EXERCISE — Exactly as written, transcribe the data from its opening line through the line containing "Given: Click the". Leave every picture out.

MATERIAL FOR THIS EXERCISE —
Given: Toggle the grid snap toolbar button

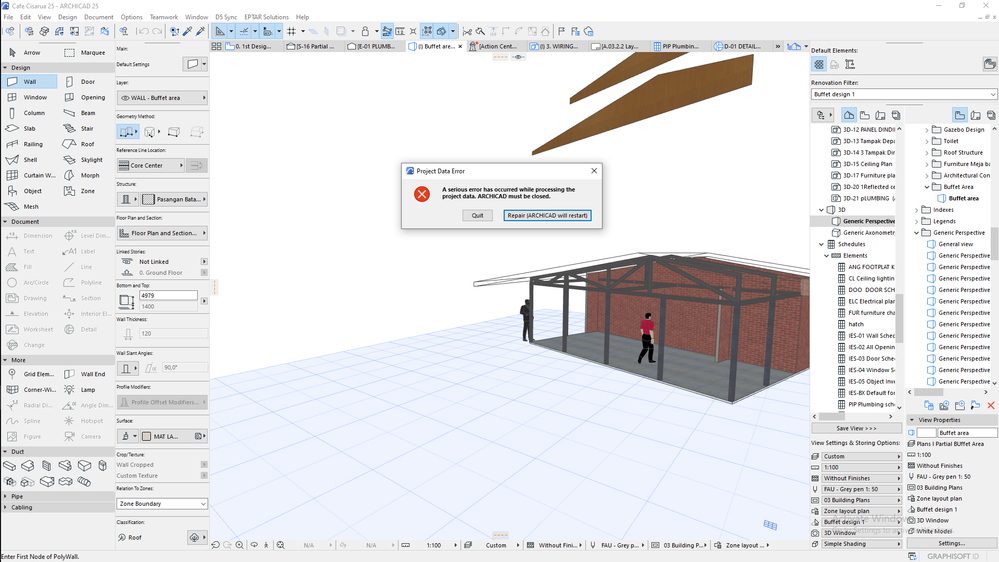Looking at the screenshot, I should click(291, 32).
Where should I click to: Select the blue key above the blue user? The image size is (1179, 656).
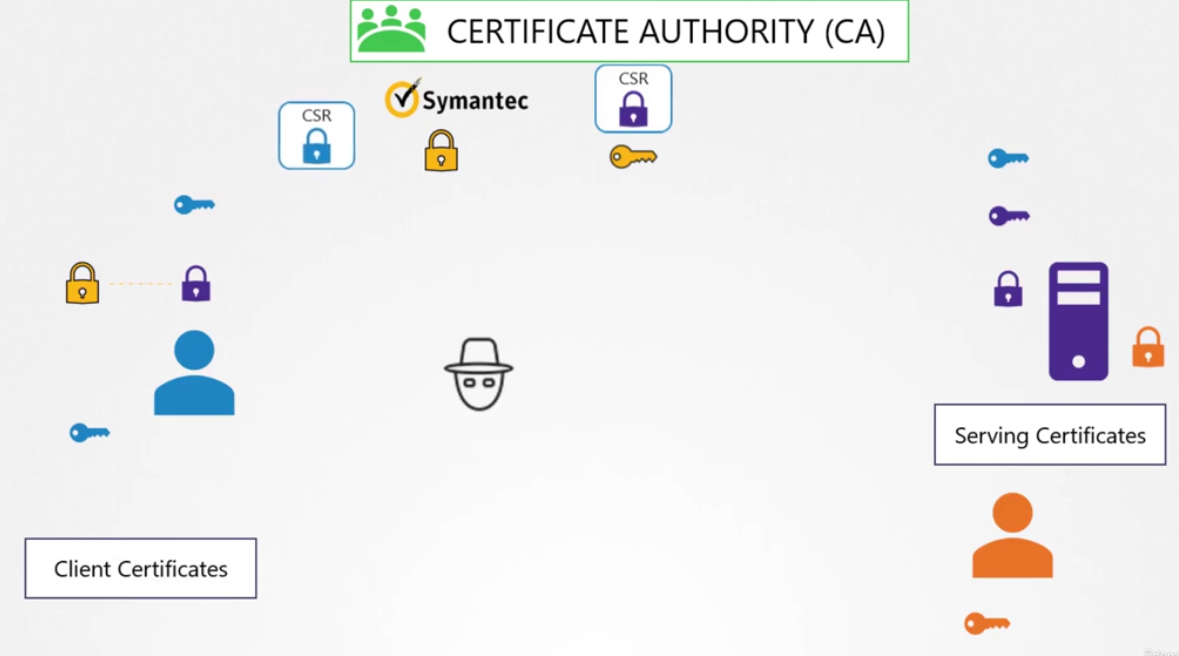(x=194, y=205)
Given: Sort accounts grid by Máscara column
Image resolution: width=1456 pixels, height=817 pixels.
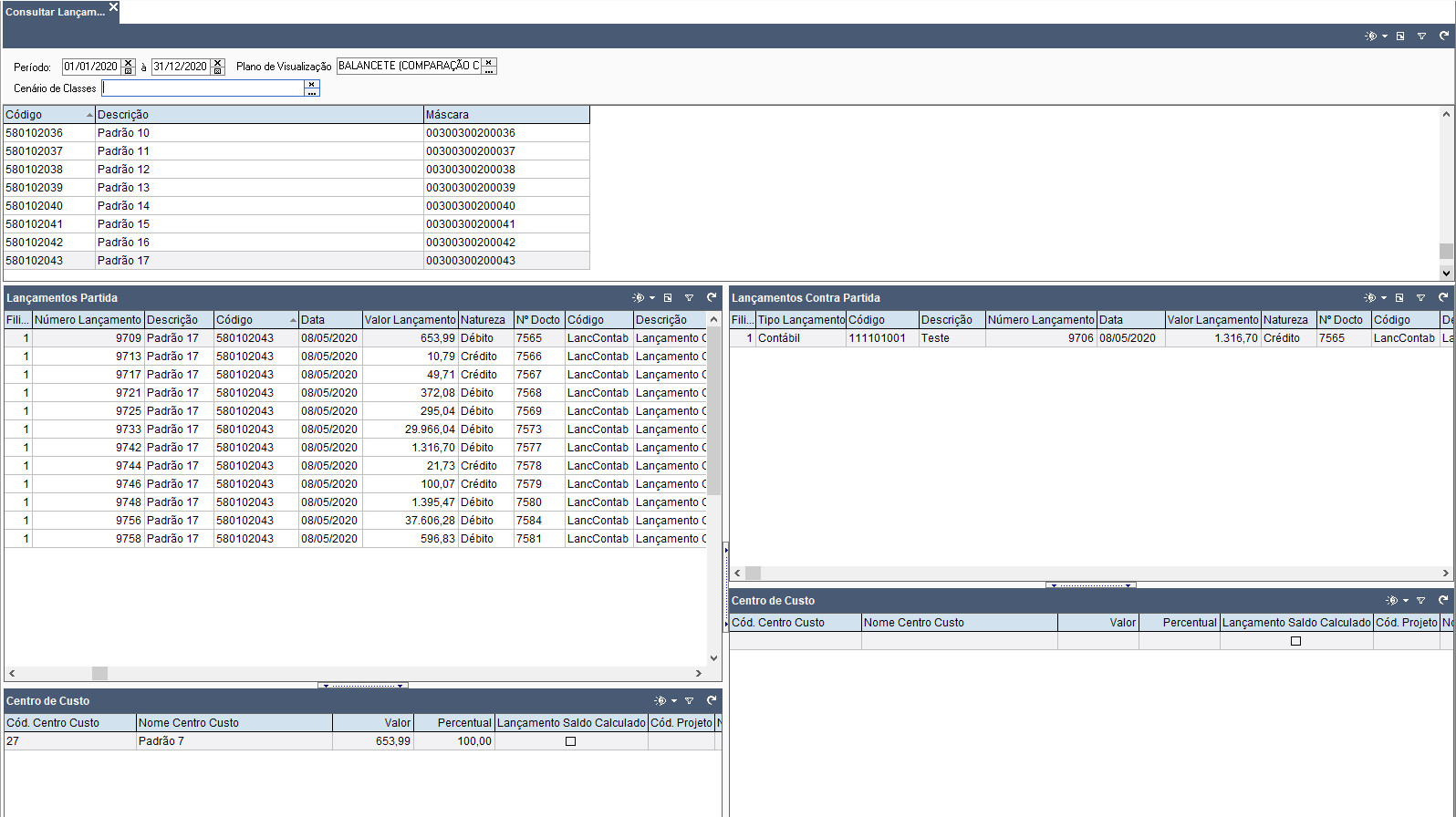Looking at the screenshot, I should [505, 115].
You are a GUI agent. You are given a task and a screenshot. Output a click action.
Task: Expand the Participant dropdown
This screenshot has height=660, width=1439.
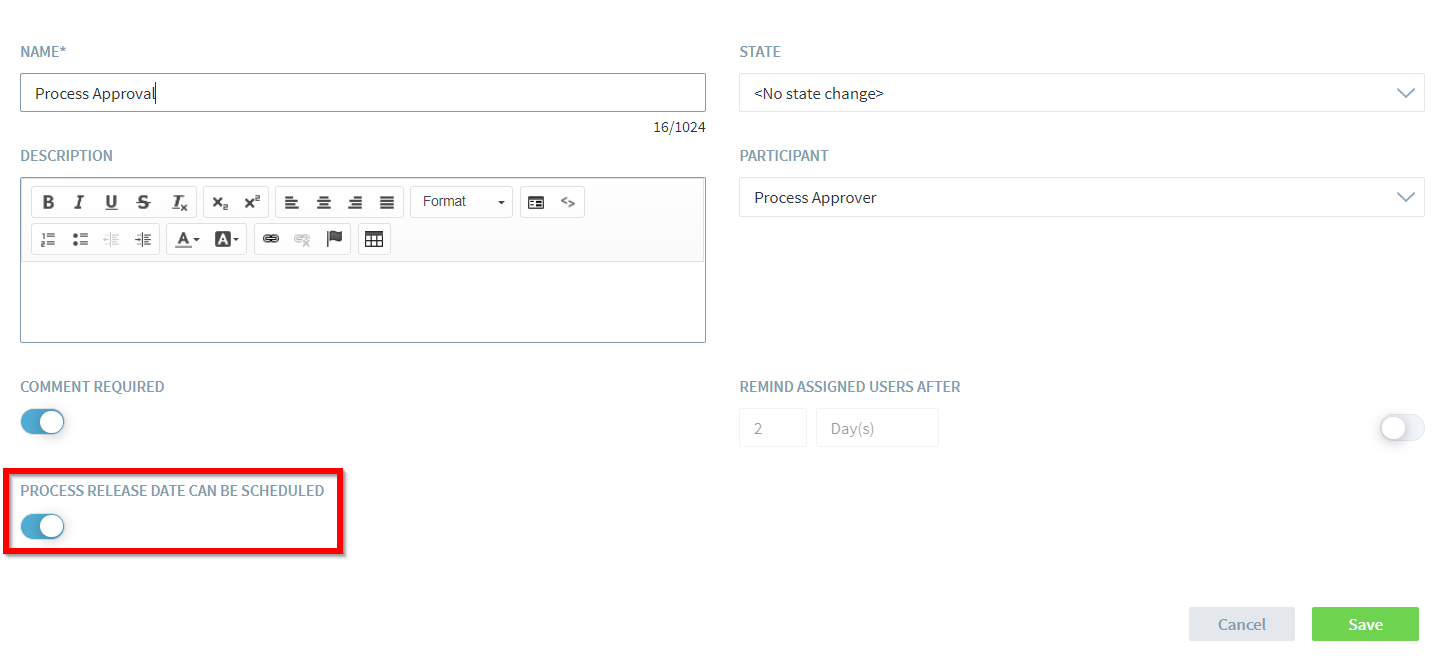1081,198
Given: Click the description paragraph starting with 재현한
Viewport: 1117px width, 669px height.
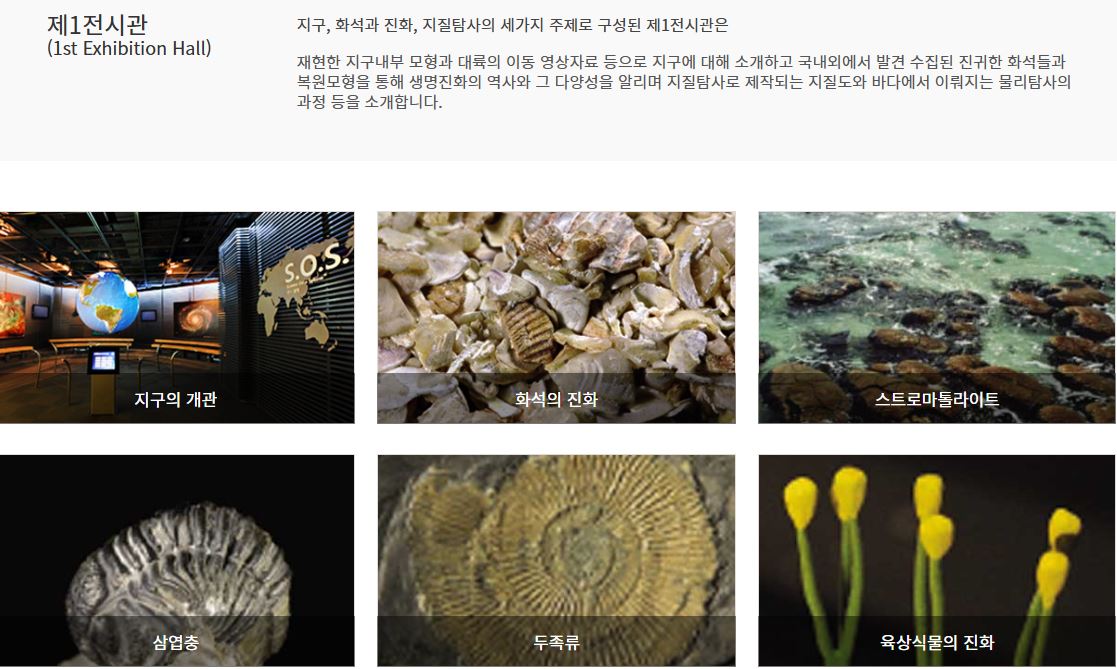Looking at the screenshot, I should coord(684,82).
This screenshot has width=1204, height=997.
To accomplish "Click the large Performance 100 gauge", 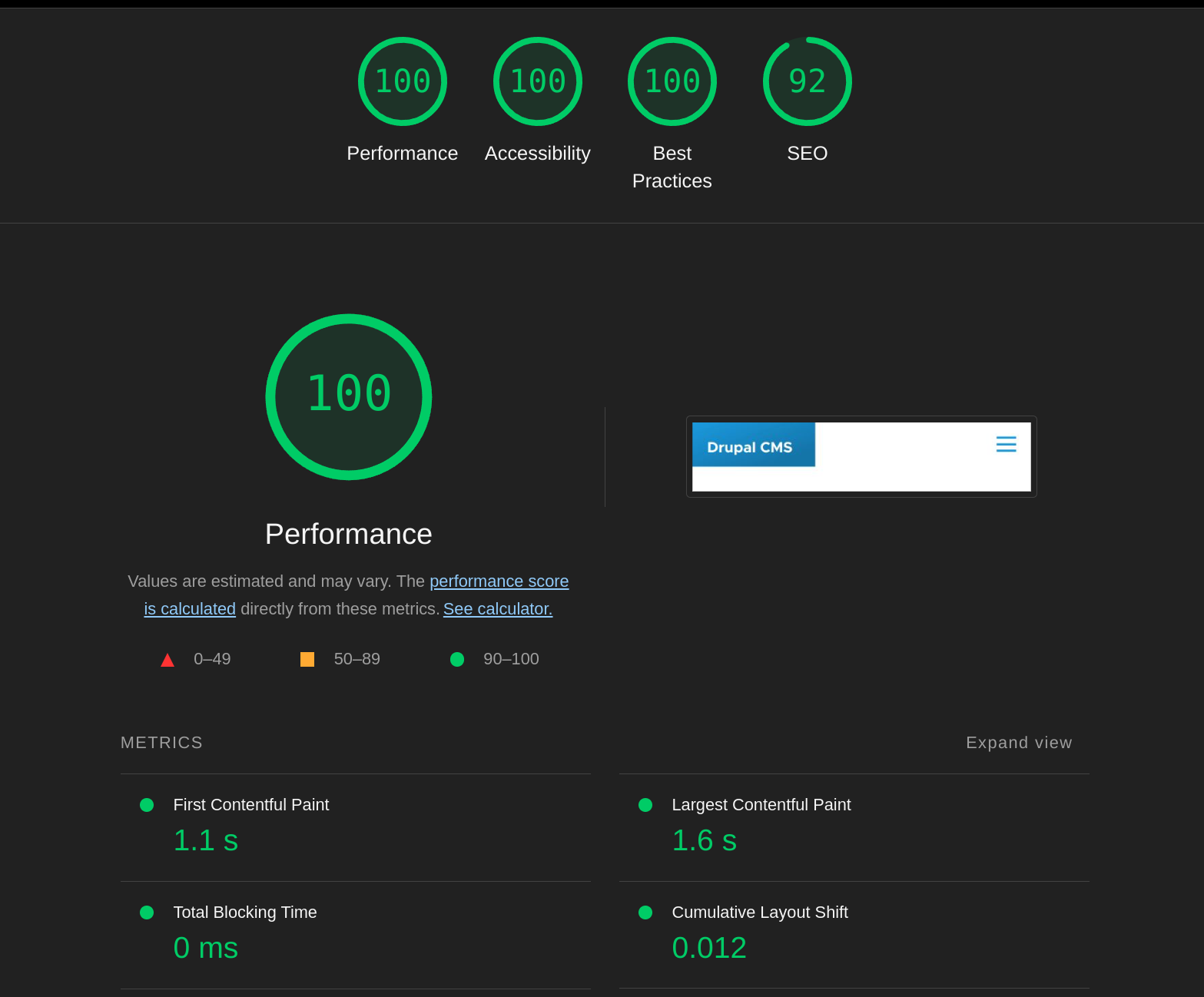I will pos(349,396).
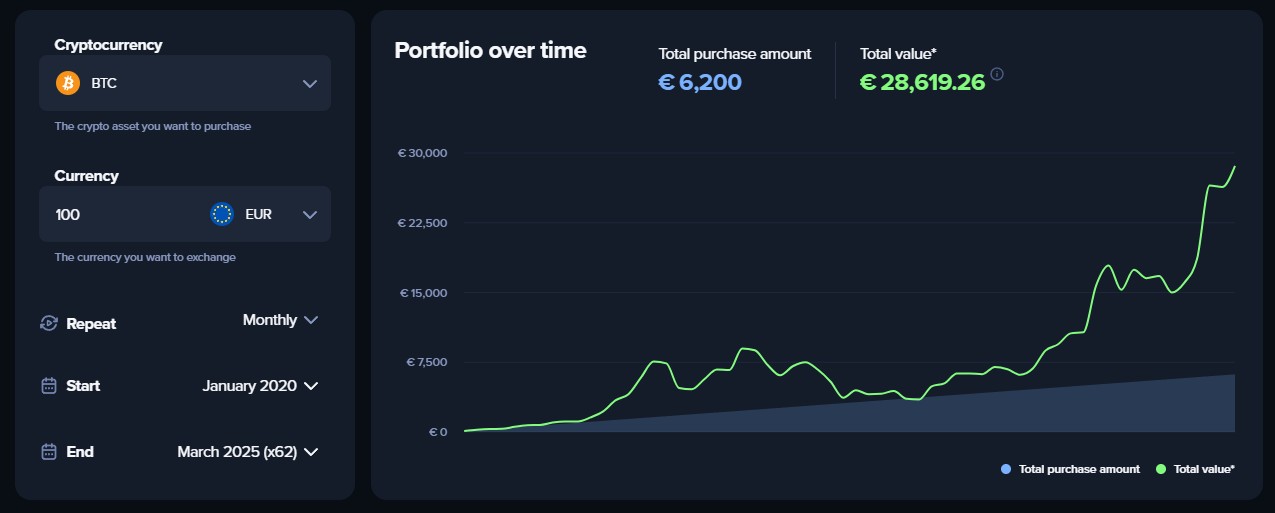Click the calendar icon beside End
The image size is (1275, 513).
pyautogui.click(x=48, y=452)
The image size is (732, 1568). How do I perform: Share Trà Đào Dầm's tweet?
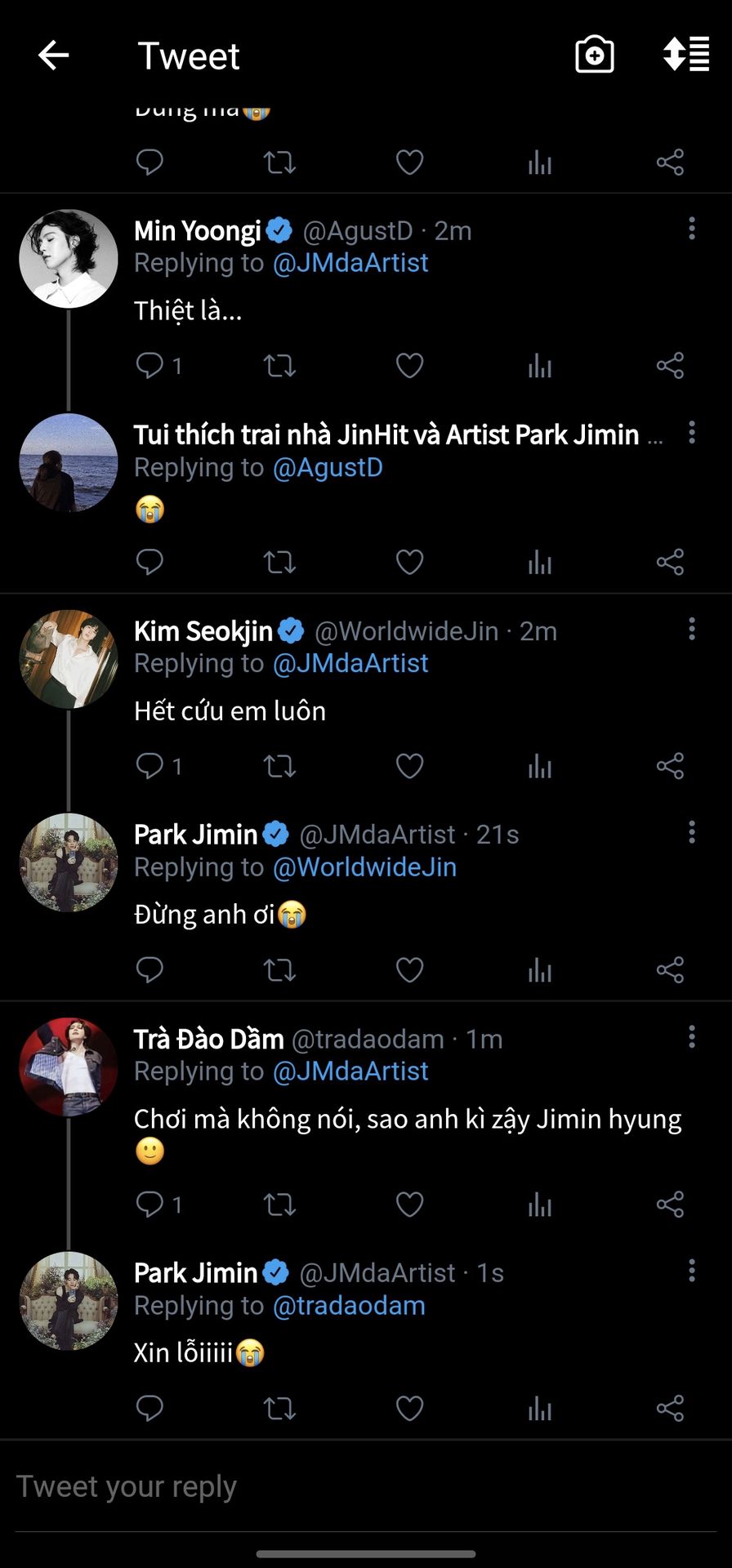pyautogui.click(x=670, y=1205)
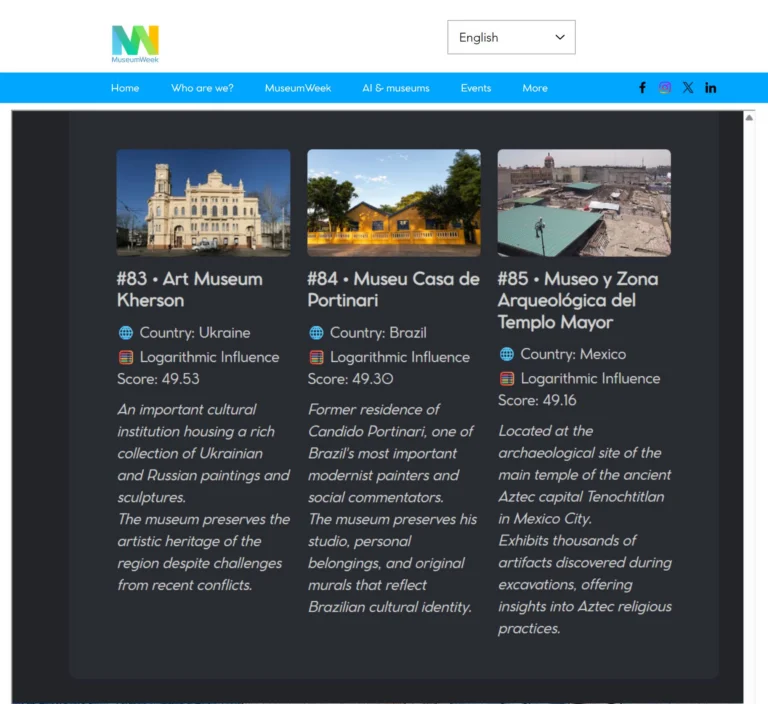The width and height of the screenshot is (768, 704).
Task: Click the MuseumWeek logo
Action: tap(135, 43)
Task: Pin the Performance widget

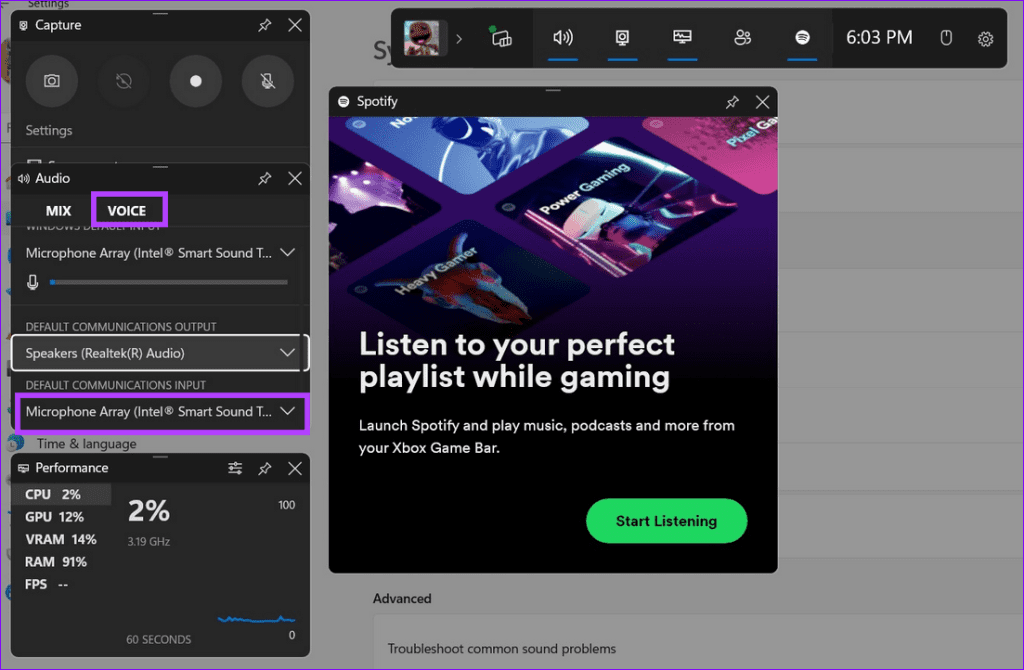Action: click(x=265, y=468)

ANSWER TO THIS EXERCISE —
Given: Toggle the grid snap toolbar button

Looking at the screenshot, I should click(291, 32).
Where should I click to: Select the blue key above the blue user? The image size is (1179, 656).
(x=194, y=205)
Given: Sort accounts grid by Máscara column
Image resolution: width=1456 pixels, height=817 pixels.
Looking at the screenshot, I should [505, 115].
You are a GUI agent. You are given a task and a screenshot. Output a click action.
Task: Expand the Participant dropdown
This screenshot has height=660, width=1439.
1081,198
Given: Click the description paragraph starting with 재현한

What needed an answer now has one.